I wasn’t sure what to say when he stood me up right before our first date so that he could go out drinking with his friends (mind you, we’re still in the middle of a global pandemic, but let’s forget about that small detail right now).
Like, uh, okay?
Thanks for letting me know while I was getting ready instead of when the date was supposed to happen, I guess?
What the hell are you supposed to say when someone cancels on you at the last minute?
He said that he and his friends needed a final hoorah before the bars shut down (again) because of the spike in COVID cases after Thanksgiving.
When I told him that “canceling day of to go out with friends is kind of lame” and that I didn’t really want to entertain his offer to reschedule, he responded with “I mean they’re my friends but ok. I guess we don’t have to reschedule.”
I literally didn’t know what to say…and I’m not usually one who suffers from a lack of words.
I didn’t know how to explain to this stranger how not only was a last-minute cancellation for a non-emergency rude, but it also gave me the impression that he wasn’t all that interested in getting to know me at all, if a last-minute offer to go drinking friends took priority over plans we’d made several days prior.
Initially I was kind of upset when he cancelled on me. I had set aside time to get to know him that evening, not to mention all of the time that led up to him asking me out…but after giving it some more thought, I was happy that he did this now, and not five or ten dates in.
For the better part of a decade, I’d pleasantly forgotten what an emotional rollercoaster it is to put yourself out there…between the outright rejection and dandruff-like flakiness, dating (at any point, but especially after a LTR (longterm relationship)) is pretty much the worst…right up there with spinal taps, root canals, and those hangovers even a greasy brunch and bloody mary can’t fix.
There’s the build up and excitement of getting to know someone new, but for every person you match with and strike up a conversation, there are ten who’ll leave you hanging at some point in the exchange.
You’ve got the ghosts, who abruptly stop replying for no reason…and then almost always slide back into your dms when they’re lonely and combing through their inboxes to revive old conversations like corpses without pulses.
Then you’ve got the last-minute cancellers (like this one) who are likely a combination of cold feet, non-committal types and immature boys who will drop anything (even you) for some last-minute invitation for room temperature beer and bar nachos with the boys.
I guess the truth about dating after a longterm relationship is it’s messy. It’s filled with endless potential, unmatched disappointment, and a constant balancing act between realistic expectations and wondering if you’re enough.
After I sent him the text that it was lame to cancel on me to go get drunk with his friends when we’d made plans, I started second-guessing myself.
“Maybe I wasn’t being understanding enough?”
“Maybe I should have been cool with him at least offering to reschedule?”
WAIT A MINUTE. What he did was shitty, plain and simple.

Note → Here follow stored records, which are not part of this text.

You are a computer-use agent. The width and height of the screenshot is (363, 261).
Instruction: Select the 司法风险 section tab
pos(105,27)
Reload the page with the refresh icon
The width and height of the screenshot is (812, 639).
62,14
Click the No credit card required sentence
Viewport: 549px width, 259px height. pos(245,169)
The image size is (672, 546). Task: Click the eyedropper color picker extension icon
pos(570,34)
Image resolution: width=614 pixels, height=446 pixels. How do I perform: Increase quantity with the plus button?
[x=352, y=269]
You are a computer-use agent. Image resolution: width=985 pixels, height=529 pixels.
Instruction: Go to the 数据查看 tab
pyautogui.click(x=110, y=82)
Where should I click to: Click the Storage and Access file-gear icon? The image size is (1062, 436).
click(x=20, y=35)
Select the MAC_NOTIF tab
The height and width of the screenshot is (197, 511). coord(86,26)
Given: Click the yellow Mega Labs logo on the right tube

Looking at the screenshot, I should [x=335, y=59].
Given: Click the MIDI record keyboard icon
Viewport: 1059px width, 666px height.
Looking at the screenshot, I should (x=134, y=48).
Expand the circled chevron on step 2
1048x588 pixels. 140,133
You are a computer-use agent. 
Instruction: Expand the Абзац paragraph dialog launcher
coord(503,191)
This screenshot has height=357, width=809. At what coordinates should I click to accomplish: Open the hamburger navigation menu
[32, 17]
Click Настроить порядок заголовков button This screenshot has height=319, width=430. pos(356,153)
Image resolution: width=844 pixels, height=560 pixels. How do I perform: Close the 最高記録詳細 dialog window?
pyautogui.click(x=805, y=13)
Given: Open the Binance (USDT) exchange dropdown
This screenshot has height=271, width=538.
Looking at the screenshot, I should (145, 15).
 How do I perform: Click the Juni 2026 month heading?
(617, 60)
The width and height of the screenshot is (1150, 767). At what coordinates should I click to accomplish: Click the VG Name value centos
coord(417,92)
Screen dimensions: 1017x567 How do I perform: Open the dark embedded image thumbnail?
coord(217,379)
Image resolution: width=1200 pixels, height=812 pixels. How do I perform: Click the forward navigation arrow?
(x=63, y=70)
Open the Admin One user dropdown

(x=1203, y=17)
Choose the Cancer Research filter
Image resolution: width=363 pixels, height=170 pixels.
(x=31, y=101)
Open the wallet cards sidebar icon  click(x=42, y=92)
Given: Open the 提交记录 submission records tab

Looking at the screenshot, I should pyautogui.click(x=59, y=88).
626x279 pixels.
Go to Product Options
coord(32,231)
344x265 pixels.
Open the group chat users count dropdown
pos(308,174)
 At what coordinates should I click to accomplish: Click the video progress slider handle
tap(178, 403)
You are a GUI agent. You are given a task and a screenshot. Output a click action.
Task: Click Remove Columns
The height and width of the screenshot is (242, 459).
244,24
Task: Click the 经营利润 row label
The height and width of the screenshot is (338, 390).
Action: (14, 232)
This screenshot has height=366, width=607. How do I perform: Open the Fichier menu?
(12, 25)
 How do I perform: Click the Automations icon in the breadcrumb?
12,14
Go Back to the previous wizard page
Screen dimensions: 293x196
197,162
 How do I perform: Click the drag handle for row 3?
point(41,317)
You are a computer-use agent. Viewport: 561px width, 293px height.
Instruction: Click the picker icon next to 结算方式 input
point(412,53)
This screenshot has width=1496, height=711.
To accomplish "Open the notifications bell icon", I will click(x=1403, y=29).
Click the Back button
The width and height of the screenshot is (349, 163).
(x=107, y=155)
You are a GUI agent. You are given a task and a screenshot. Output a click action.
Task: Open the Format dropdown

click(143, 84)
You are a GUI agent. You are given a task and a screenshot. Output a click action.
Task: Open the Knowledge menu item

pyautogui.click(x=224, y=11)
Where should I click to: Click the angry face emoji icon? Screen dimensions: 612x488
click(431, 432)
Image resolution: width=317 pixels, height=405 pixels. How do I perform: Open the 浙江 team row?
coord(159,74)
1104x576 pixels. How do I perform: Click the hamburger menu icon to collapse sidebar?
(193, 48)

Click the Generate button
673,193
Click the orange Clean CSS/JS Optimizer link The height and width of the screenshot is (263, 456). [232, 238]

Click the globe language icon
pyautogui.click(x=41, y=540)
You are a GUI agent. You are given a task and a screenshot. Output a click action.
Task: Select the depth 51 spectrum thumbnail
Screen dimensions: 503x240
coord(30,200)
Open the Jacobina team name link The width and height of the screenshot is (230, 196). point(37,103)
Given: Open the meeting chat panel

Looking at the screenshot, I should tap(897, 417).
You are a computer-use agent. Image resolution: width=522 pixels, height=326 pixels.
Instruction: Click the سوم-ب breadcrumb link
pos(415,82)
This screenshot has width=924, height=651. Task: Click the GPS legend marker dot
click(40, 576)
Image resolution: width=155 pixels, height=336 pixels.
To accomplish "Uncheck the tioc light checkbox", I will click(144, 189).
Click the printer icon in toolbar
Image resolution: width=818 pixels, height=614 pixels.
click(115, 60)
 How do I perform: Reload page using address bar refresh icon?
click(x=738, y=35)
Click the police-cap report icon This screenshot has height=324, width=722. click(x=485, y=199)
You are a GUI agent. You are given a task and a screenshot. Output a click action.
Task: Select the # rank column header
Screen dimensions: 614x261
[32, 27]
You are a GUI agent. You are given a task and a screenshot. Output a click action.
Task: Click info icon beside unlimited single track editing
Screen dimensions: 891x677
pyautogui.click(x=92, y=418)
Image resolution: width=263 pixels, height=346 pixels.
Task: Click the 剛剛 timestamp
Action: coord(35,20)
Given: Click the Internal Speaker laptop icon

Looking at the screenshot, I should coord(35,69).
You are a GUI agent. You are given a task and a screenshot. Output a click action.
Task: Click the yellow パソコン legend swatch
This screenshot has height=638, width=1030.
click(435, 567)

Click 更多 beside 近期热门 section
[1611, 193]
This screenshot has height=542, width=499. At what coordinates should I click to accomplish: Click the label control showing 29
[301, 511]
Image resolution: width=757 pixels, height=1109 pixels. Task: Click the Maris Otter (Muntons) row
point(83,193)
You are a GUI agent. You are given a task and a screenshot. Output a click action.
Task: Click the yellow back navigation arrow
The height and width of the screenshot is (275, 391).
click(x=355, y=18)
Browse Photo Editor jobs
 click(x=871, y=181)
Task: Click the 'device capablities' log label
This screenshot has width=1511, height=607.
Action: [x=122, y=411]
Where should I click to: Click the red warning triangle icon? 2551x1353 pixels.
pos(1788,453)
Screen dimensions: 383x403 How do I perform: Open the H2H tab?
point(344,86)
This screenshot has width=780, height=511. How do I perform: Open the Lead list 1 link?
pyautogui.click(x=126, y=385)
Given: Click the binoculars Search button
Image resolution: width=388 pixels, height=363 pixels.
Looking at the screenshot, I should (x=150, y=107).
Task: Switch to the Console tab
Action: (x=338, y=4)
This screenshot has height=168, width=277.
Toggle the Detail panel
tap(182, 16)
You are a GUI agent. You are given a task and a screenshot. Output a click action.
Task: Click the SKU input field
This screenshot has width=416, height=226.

I didn’t owe him anything.
A decent person would have kept plans, even if seemingly “better” plans presented themselves.
Maybe that’s not what everyone would do, but that’s how I was raised. If two birthday parties were scheduled on the same day, you went to the one you rsvp’d to first. If you made plans with someone that you weren’t stoked about when they rolled around, but you committed to, you still showed up (barring a legitimate medical excuse or other major emergency).
Maybe it’s old-school, but I think integrity is a quality more people should invest in, and if a first date starts off on the wrong foot, it’s fair to say any hope of a relationship thereafter would follow a similar pattern of him cancelling on you when something better inevitably comes up.
I let myself have a pity party of one for ten minutes before I ordered some takeout and deleted his number. Life is too short to waste your energy worrying about someone else’s missed opportunity. The right guy (or gal) will show up when they say they will, and they’ll continue showing up for as long as they’re interested in getting to know you. It might be two hours, it might be two years…but if they start out wishy-washy, you can’t act surprised when the tiger doesn’t change his stripes later on.
I’m not really sure how to navigate all of this, but I do know I want to be someone’s first choice and not a standby option if something better doesn’t materialize.
So a toast to the almost maybe’s and I’m so glad I didn’t’s; 20 year-old me definitely would’ve held out for a second chance…almost 30 year-old me would rather spend a night writing about a dodged bullet than triaging its shrapnel later on.